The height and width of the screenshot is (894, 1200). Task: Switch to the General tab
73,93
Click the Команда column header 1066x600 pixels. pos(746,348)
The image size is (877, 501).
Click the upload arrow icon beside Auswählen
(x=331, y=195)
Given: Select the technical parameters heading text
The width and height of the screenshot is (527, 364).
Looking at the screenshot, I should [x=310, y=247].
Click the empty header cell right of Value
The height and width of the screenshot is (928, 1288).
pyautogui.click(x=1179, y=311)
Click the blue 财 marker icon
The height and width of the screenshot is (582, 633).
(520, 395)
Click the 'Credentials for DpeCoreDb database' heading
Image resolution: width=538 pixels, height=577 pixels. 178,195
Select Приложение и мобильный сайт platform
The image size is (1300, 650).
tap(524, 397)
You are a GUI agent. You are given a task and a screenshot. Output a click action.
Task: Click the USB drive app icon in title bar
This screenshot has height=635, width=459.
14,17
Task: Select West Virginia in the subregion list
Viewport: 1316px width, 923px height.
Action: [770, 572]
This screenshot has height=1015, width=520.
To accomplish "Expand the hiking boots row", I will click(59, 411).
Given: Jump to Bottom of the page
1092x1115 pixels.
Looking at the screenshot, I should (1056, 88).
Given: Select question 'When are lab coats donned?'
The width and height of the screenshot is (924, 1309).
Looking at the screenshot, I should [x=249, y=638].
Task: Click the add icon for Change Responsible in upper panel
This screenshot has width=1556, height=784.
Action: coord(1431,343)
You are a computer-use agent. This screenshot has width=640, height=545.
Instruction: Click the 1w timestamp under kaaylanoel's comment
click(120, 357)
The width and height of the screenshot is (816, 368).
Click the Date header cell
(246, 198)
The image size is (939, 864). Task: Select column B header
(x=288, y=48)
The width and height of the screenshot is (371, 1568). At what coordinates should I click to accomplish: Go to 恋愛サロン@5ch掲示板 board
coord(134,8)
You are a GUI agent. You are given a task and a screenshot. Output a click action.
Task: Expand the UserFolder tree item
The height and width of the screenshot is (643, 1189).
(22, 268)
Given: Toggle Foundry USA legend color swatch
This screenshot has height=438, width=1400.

+ + + + +

* [ACTION ITEM] Copy every line of the material above in which the word "Expand" appears.

* [FINAL ANSWER]
To accomplish "Expand the hiking boots row", I will click(59, 411).
Task: Expand the UserFolder tree item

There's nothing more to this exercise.